BEGIN Text segment
Friday, February 28, 2003
Another dawn breaks clear and
Another dawn breaks clear and maybe just a little earlier, and I am clear and early too. Today I staff a meeting of the Legal Services Trust Fund Commission, which means I don’t have to read files, I don’t have to call people up and aggravate them, and I don’t have to bring my lunch. All this is only made sweeter by my ability to drive to work instead of bussing it in, and the anticipation of leaving just a little early so I can relieve the dog, medicate the cat, and still make it to Happy Hour, which promises to be an unusually festive occasion.
Why the recitiation? Because I’ll be away from my desk for so much of today that I won’t be able to graze the meadows of blogdom as is my wont. But it’ll be OK. I have so declared it.
My ability to declare everything OK puts me in mind of the many people, both hither and yon, who are taking classes or are, heaven forbid, actually in school full-time. Even those planning on further education are on my mind. Not because I wish to join their ranks - as of right now, the idea of sitting in a lecture just isn’t toasting my crumpets. However, I do think that I’d be one hell of a lecturer. I enjoy being kissed up to and having unfettered discretion to ruin people’s lives. Furthermore, I have a pedagogic mien, a voice that demands respect and attention, and illegible handwriting. As I understand it, these are the three main areas of study at teachers’ colleges worldwide. Having rendered their curriculum superfluous, it only remains to choose a course that I should teach. Luckily, I have a wealth of useful knowledge to expound and disseminate:
* Other Uses for Your Plunger
* Making a Mess of Everything
* How to be Late
* Repressing Yourself
* What’s That Smell? (prerequisite for “Has This Gone Bad?")
END Text segment
Carry on the blog entry about the courses its writer could teach, picking up after its last listed course.
BEGIN Data provided
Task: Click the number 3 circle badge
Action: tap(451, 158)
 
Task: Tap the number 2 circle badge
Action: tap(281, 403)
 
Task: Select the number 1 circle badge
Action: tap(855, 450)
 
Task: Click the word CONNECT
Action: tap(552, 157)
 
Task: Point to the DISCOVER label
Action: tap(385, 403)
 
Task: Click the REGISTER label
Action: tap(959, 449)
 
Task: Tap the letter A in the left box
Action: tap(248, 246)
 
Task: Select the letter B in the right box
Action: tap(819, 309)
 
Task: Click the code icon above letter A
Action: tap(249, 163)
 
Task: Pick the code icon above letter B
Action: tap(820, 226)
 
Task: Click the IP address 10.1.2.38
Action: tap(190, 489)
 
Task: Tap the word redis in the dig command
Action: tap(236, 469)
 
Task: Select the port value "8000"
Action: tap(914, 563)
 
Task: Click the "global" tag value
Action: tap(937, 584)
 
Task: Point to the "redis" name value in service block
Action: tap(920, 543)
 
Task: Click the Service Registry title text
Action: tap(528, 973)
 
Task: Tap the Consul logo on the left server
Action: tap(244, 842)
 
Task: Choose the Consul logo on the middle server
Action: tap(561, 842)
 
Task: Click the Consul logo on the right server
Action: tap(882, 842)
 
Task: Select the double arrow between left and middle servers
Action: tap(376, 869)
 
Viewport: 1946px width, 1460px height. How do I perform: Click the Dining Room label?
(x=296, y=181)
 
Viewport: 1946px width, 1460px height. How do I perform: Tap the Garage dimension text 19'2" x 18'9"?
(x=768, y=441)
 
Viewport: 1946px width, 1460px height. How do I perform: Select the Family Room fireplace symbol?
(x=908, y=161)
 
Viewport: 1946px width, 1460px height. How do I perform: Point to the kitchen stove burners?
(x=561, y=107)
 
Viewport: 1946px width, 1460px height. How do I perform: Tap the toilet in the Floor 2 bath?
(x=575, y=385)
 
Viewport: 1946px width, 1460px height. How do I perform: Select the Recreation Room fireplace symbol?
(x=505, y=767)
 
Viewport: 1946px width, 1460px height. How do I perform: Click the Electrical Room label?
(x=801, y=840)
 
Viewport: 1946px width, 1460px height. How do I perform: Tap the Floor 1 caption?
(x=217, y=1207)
END Data provided
**Your response:**
* The Exploding Ego and the Withered Id
* Spacing Out (advanced)
* Ingratiating Yourself (prerequisite: Shmoozing)
* Sugary Snacks: An Overview
* Things You Can Do with Toothpicks and Pipecleaners
* Practical Self-Abuse
* The Underware Drawer: Mysteries Revealed
* Getting Out of Stuff
* Gluing Your Fingers Together
* Favorite Bulges of Western Civilization
* Introductory Poking
* Wander Aimlessly - Today!
* Living Comfortably on $30,000 a Day
* Gibberish
* Pizza Delivery Explained
* Towelling Off
* How to Lose Your Keys
* Spicing Up Your Fantasy Life
Registration begins immediately. Bribes are cheerfully accepted, but I promise nothing. Lots of nothing. See you all again soon.